(Saved data entries)
^^^^^^^^^^^^^^^^

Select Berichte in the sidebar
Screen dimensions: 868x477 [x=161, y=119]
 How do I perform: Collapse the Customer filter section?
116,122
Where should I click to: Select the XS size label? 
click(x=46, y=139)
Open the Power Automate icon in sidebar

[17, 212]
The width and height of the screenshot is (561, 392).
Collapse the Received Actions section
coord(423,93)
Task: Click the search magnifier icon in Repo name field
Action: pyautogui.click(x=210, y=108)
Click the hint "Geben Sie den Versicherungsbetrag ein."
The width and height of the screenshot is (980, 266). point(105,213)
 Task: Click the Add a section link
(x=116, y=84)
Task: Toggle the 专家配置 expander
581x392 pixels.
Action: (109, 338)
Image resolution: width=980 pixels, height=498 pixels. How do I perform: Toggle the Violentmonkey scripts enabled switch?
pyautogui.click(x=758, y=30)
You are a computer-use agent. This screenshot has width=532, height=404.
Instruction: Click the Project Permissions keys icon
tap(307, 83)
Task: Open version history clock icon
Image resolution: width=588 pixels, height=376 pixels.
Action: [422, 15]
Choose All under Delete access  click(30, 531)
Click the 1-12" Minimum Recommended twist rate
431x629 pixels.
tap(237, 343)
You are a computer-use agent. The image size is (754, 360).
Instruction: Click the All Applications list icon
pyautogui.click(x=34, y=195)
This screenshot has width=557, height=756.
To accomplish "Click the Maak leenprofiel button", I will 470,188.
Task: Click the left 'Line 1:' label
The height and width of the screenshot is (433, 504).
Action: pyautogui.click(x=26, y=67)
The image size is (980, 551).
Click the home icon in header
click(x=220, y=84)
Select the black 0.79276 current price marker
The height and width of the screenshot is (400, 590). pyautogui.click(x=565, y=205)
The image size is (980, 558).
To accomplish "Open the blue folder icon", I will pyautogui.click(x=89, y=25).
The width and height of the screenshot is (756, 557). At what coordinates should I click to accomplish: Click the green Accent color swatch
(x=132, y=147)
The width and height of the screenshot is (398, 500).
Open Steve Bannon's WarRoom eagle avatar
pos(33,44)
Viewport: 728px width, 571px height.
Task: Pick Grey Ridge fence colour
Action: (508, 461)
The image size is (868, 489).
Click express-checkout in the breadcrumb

^^^^^^^^^^^^^^^^

Identify the lines of the data that contain the word "This". Copy each of them.

You are a computer-use agent. This screenshot has width=532, height=404.
This screenshot has width=557, height=756.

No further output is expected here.